Günümüzde Çermik, genellikle kaplıcası ile bilinir. İlçenin adı sıcak/ılık anlamına gelen  “germ” kelimesinden gelmektedir. Sıcaklık derecesi ve bir takım özellikleri nedeniyle Çermik kaplıcası tedavi edici bir özelliğe sahiptir. Bu nedenle asırlardır sadece yakın çevreden değil uzak yerlerden de buraya tedavi olmak amacıyla insanların geldiğini söylemek mümkündür. Şehir, Roma döneminden kalan kale kalıntıları, Haburman Köprüsü, Ulu Cami, Şah Ali Bey Cami, Çeteci Abdullah Paşa Medresesi, Beyler Sarayı, Sinagog, peribacalarını andıran Gelincik Dağı gibi önemli tarihi ve turistik değerlere sahiptir. Ortaçağ’ın başlarından beri kaplıcaları ile tanınan şehir, önemli bir tedavi merkezi olmuştur. XVII. yüzyılda uzun süre Diyarbakır valiliği yapan Çeteci Abdullah Paşa, bölgenin bilinen en önemli tarihi şahsiyetlerinden birisidir. Bunun yanı sıra kökeni Çermikli olan sosyolog ve düşünce adamı Ziya Gökalp de şehrin bilinen meşhurlarının başında gelmektedir. Bu sempozyumda, insan-mekân-tarih bağlamında Çermik ve çevresinin başlangıçtan günümüze kadar tüm disiplinler açısından ele alınması amaçlanmıştır.  Sempozyuma sunacak özgün ve nitelikli çalışmalarla Çermik ve çevresinin tarihsel süreç içerisindeki konumu, sahip olduğu dinamikler tespit edilerek şehrin geleceğinin inşasına katkı sunulması amaçlanmaktadır.

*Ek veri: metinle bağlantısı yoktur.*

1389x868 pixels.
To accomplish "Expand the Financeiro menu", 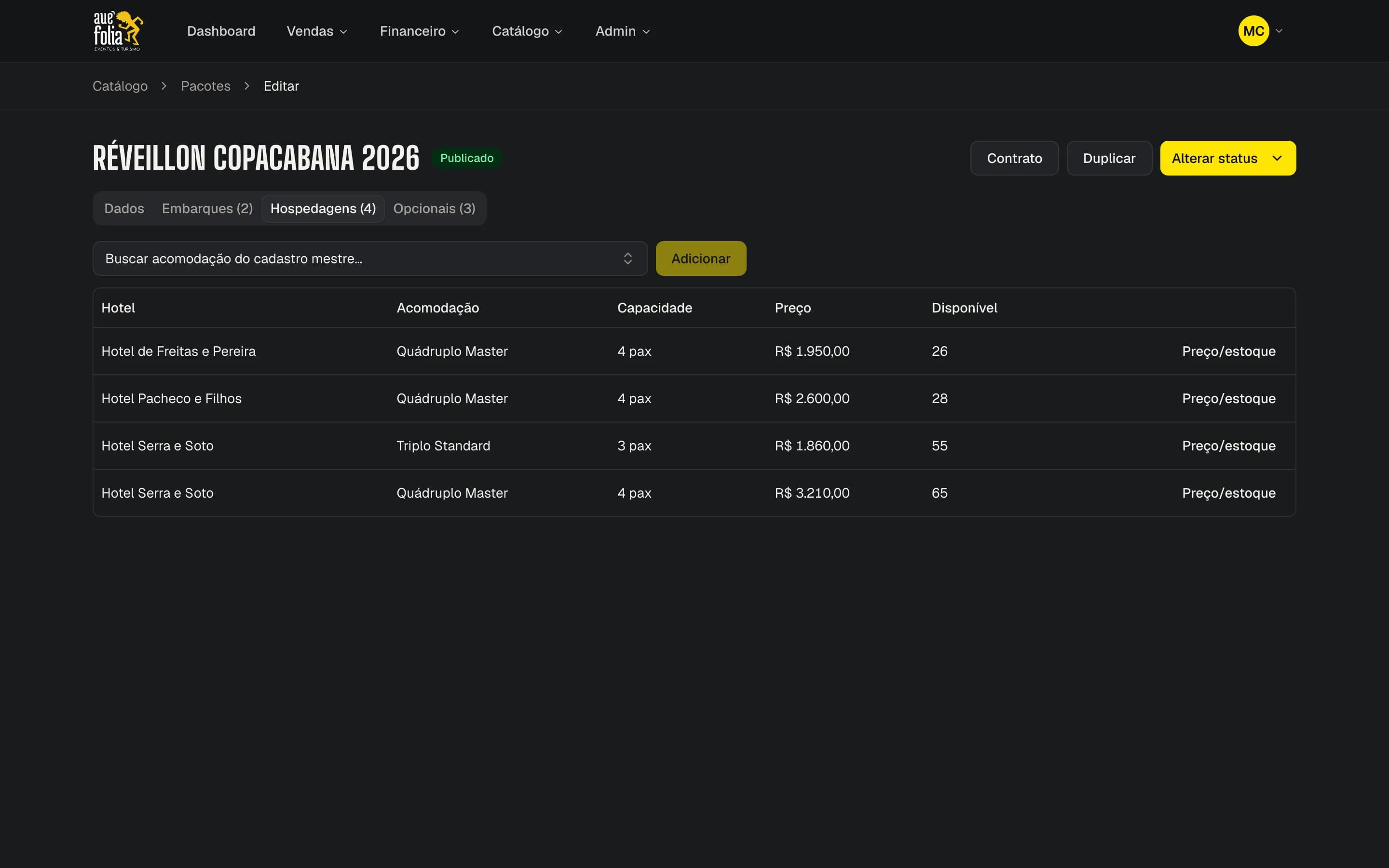I will (x=419, y=31).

Sempozyumun Amacı ve Kapsamı

Uluslararası Çermik Sempozyumu, Mezopotamya'nın kadim yerleşim merkezlerinden biri olan Çermik’in tarihsel, toplumsal ve ekonomik gelişimini çok boyutlu bir perspektifle ele almayı amaçlamaktadır. Bu sempozyum, tarih boyunca farklı medeniyetlerin izlerini taşıyan, ticaret yollarının kavşağında yer alan, Osmanlı döneminde Yurtluk-Ocaklık statüsünde yönetilen ve şifalı kaplıcalarıyla bilinen Çermik’in zengin kültürel mirasını ulusal ve uluslararası düzeyde tanıtmayı hedeflemektedir.

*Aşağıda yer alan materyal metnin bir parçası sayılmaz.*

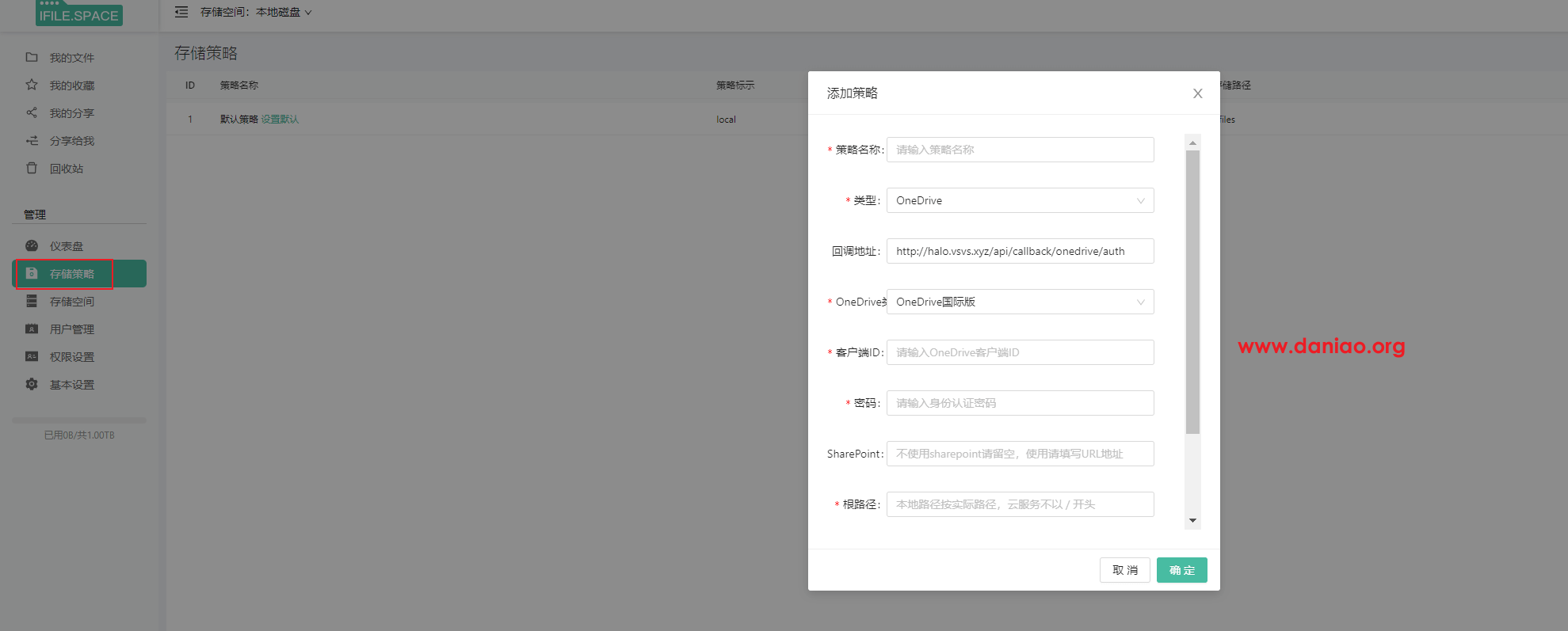Open the 仪表盘 dashboard icon
This screenshot has height=631, width=1568.
(x=32, y=245)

Sempozyumda, Çermik’in Paleolitik dönemden günümüze kadar süregelen tarihsel süreci, arkeolojik buluntular, Osmanlı arşiv belgeleri ve yerel halkın hafızası üzerinden yeniden değerlendirilecektir. Ayrıca, bölgenin sosyal yapısı, ekonomik faaliyetleri, ticaret ağları ve çok kültürlü dokusu bilimsel çalışmalara konu edilecektir. Sempozyum kapsamında yapılacak sunumlar ve tartışmalar ile Çermik’in tarihsel mirası, ekonomik potansiyeli ve toplumsal dinamikleri derinlemesine incelenecektir.

Bu bağlamda sempozyumun üç ana amacı bulunmaktadır:

1.  Tarihsel Süreçlerin Yeniden İnşası: Çermik’in tarihsel serüveni, arkeolojik buluntular ve arşiv belgeleri üzerinden bilimsel bir bakış açısıyla yeniden inşa edilecektir.

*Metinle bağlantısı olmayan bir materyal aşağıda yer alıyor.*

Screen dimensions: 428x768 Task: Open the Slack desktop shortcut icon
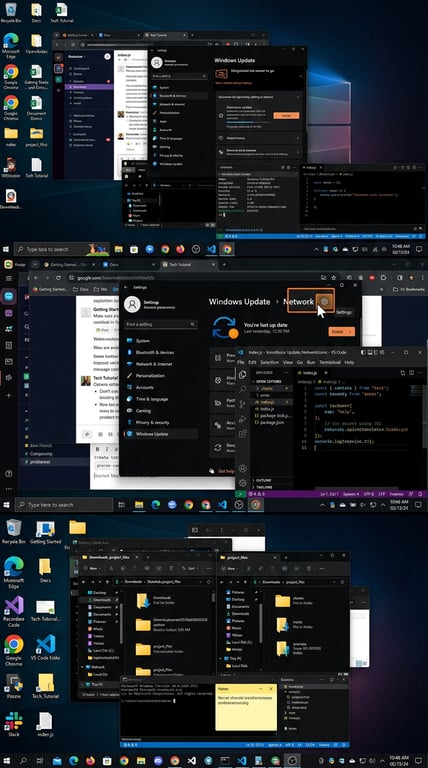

2.  Toplumsal ve Ekonomik Dinamiklerin Değerlendirilmesi: Bölgedeki sosyal yapı, yerleşim modelleri, ticari ağlar ve kaplıcaların ekonomik katkısı üzerinde durulacaktır.

3.  Kültürel Mirasın Korunması ve Geleceğe Aktarılması: Çermik’in sahip olduğu kültürel mirasın korunması, tanıtılması ve gelecek nesillere aktarılması konusunda akademik ve yerel iş birliği sağlanacaktır.

Sempozyum, uluslararası düzeyde akademisyenler, araştırmacılar, tarihçiler ve arkeologları bir araya getirerek disiplinler arası bir bakış açısı geliştirmeyi ve Çermik’in tarihsel kimliğini gün yüzüne çıkarmayı hedeflemektedir. Bu çalışmalar bölgenin turizm potansiyelini artıracak, tarihi mirasının korunmasına katkıda bulunacak ve yerel ekonominin güçlenmesine zemin hazırlayacaktır.

Bu sempozyumda, insan-mekân-tarih bağlamında Çermik ve çevresinin tarihsel, toplumsal ve ekonomik gelişimi tüm yönleriyle ele alınacaktır. Sunulacak özgün ve nitelikli çalışmalarla, Çermik’in tarihsel süreç içerisindeki konumu, sahip olduğu dinamikler tespit edilerek şehrin geleceğine yönelik bir perspektif sunulması amaçlanmaktadır.